Stored dataset items
BEGIN
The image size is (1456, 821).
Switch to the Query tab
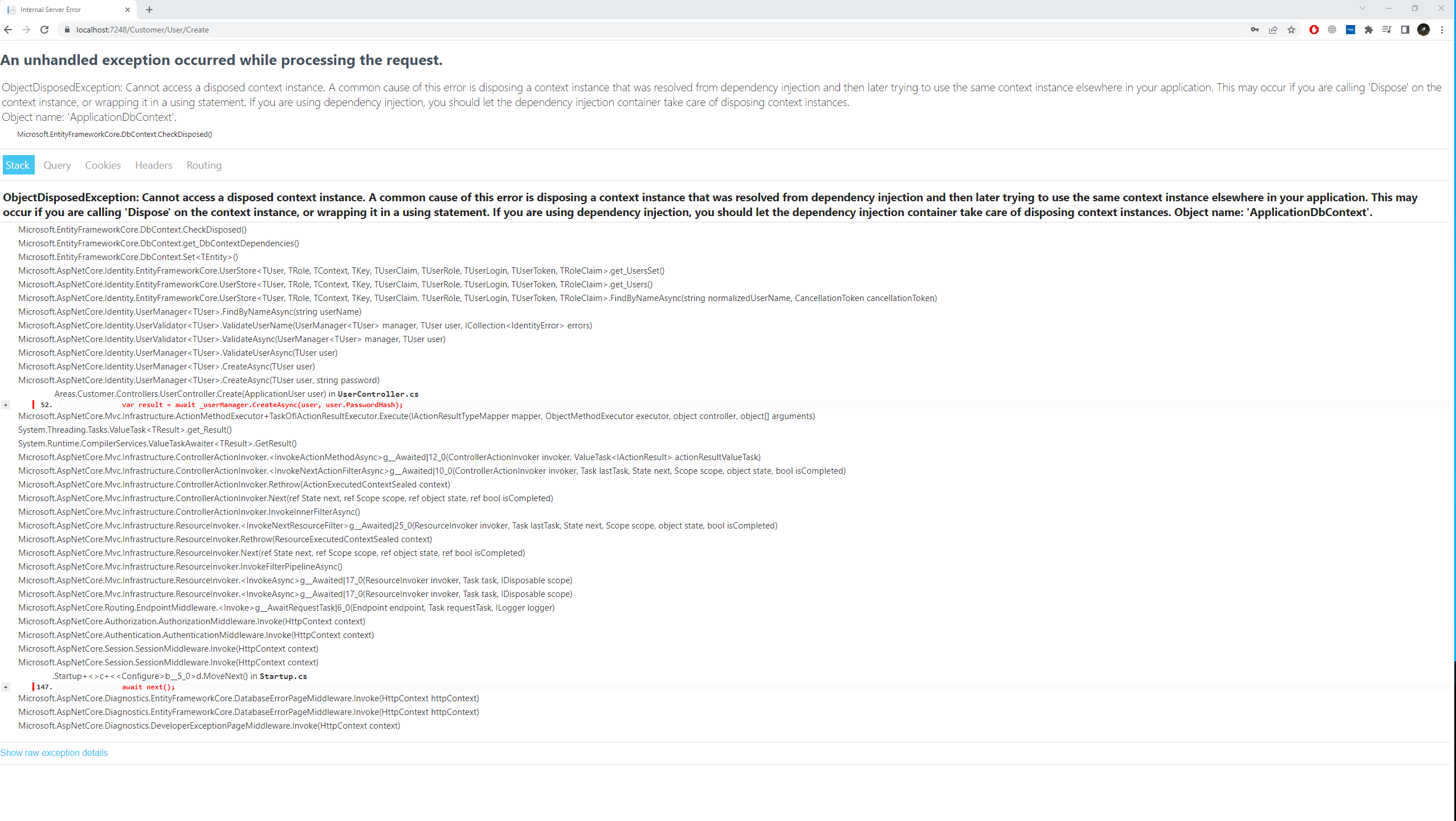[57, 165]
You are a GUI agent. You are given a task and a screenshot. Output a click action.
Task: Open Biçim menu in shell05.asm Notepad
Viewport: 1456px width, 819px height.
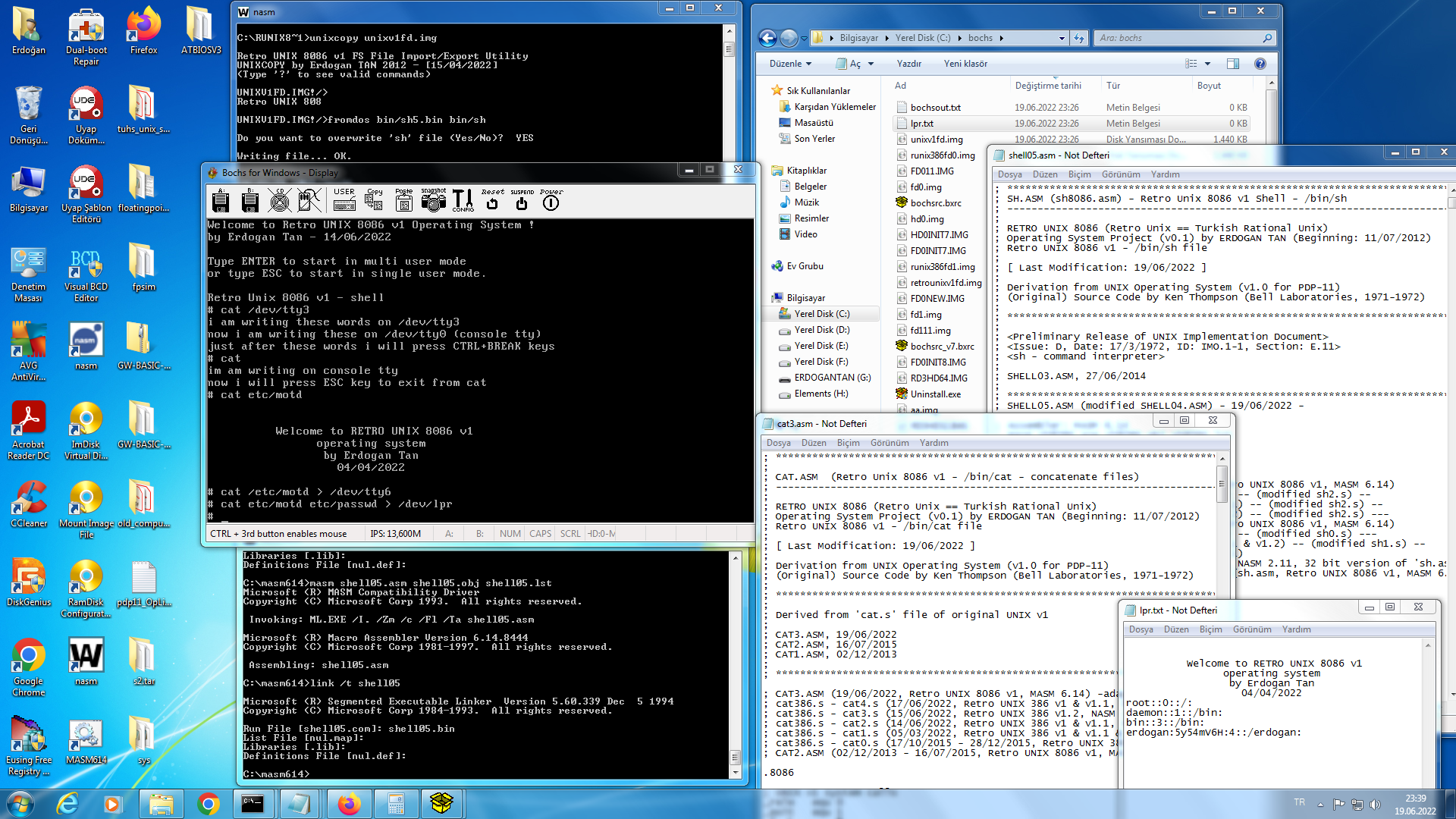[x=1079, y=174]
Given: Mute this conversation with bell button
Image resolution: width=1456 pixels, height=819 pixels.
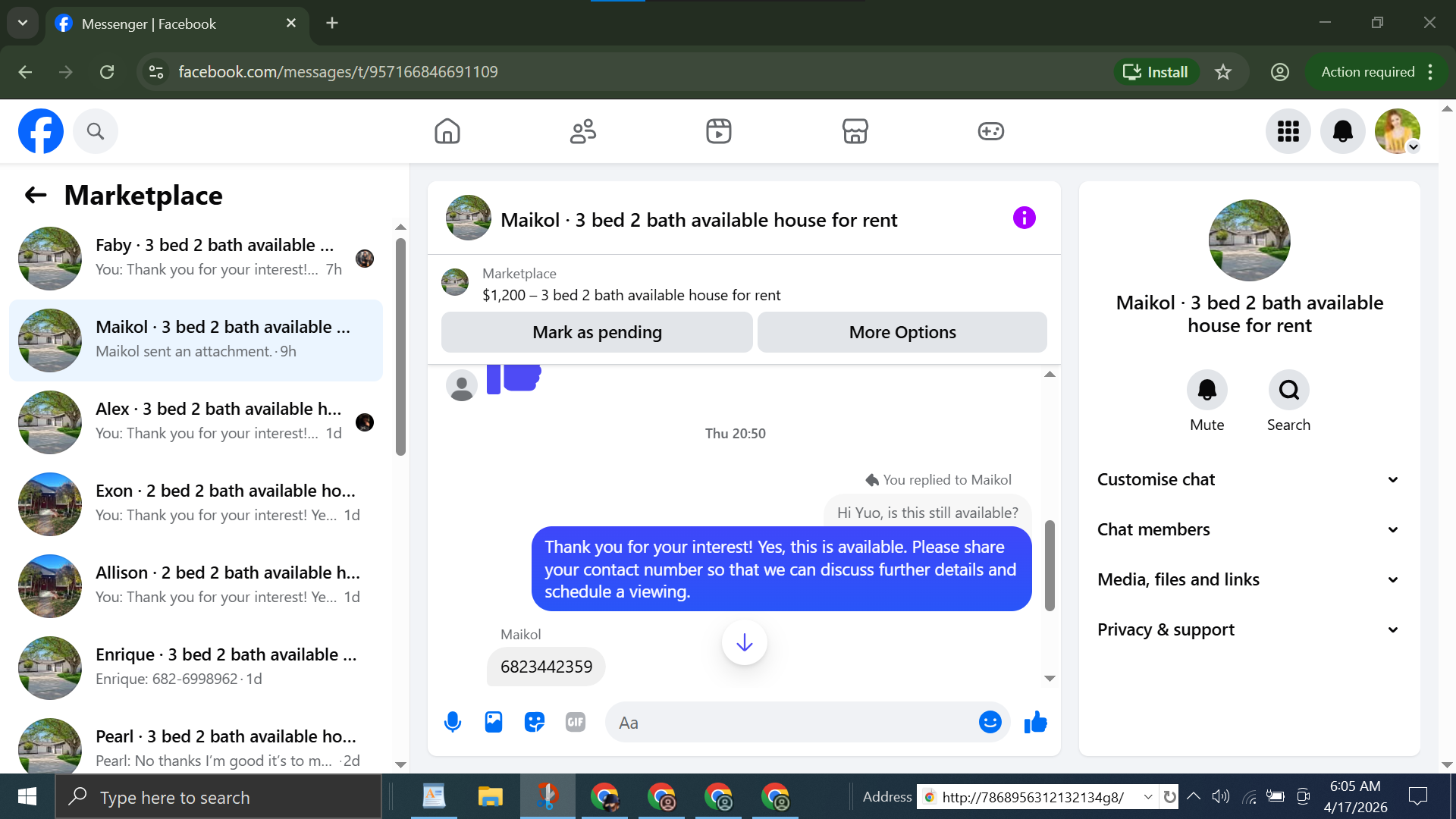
END
* WHAT IS NEEDED: The task requires that every line above be transcribed exactly, without the images.

* ANSWER BOX:
The image size is (1456, 821).
Switch to the Query tab
[57, 165]
You are a GUI agent. You are given a task and a screenshot. Output a click action.
Task: Open Biçim menu in shell05.asm Notepad
Viewport: 1456px width, 819px height.
[x=1079, y=174]
Given: Mute this conversation with bell button
Image resolution: width=1456 pixels, height=819 pixels.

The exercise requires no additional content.